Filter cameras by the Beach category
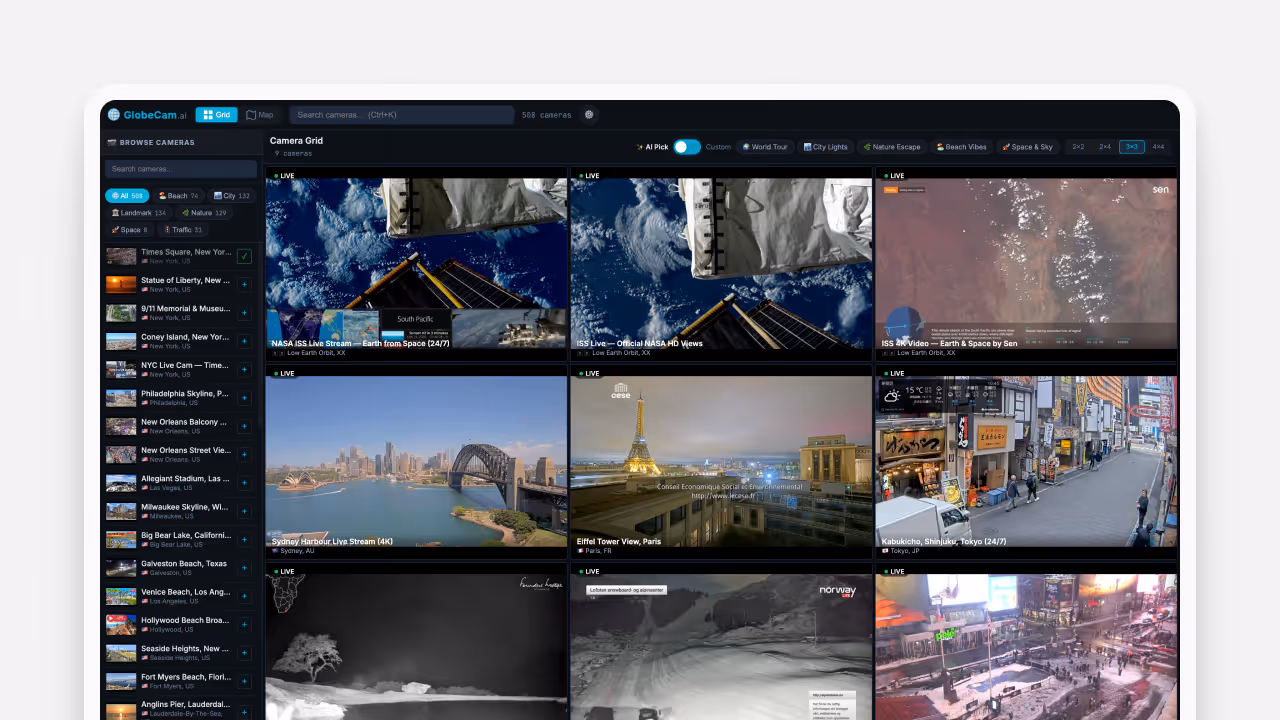This screenshot has width=1280, height=720. [178, 195]
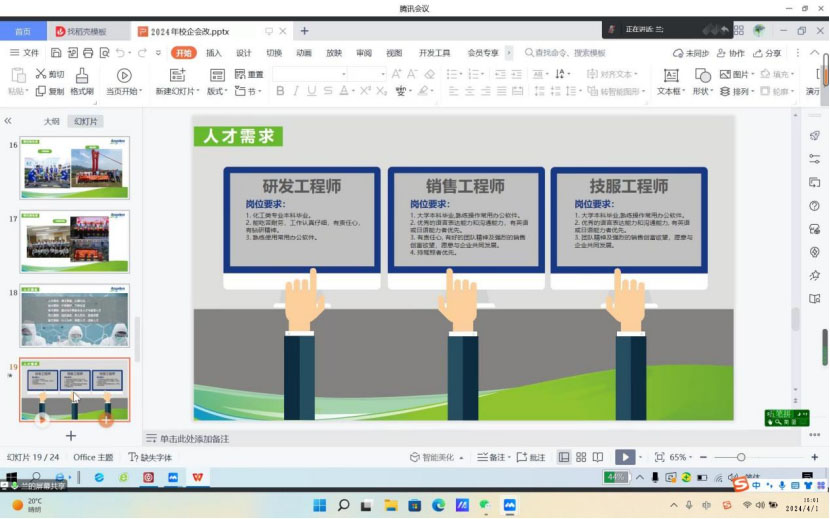
Task: Click the Print icon in quick toolbar
Action: coord(88,53)
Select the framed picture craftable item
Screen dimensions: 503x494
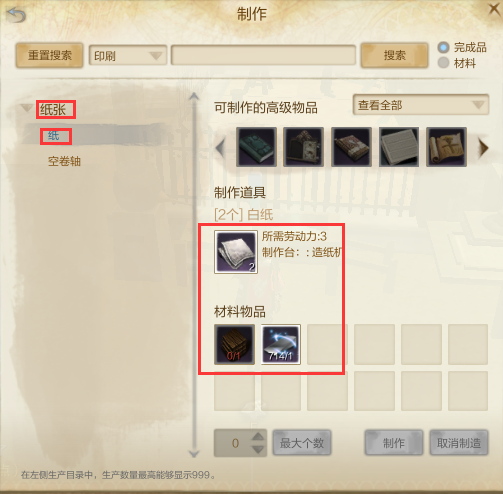pyautogui.click(x=304, y=147)
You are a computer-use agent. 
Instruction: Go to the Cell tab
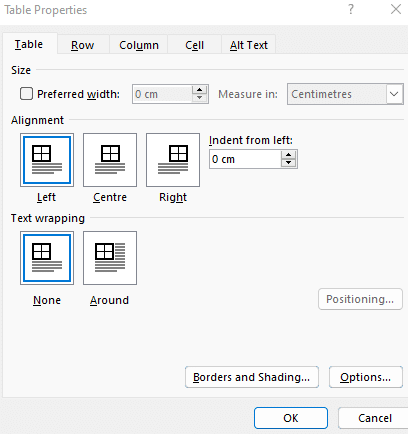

•••

### WHAT YOU SHOULD DO
Word for word, please, restate the lines of the listing from the one holding "Screen dimensions: 503x494" down to the last line, leaving out any pictures.

### TASK OUTPUT
Screen dimensions: 503x494
pyautogui.click(x=304, y=147)
You are a computer-use agent. 
Instruction: Go to the Cell tab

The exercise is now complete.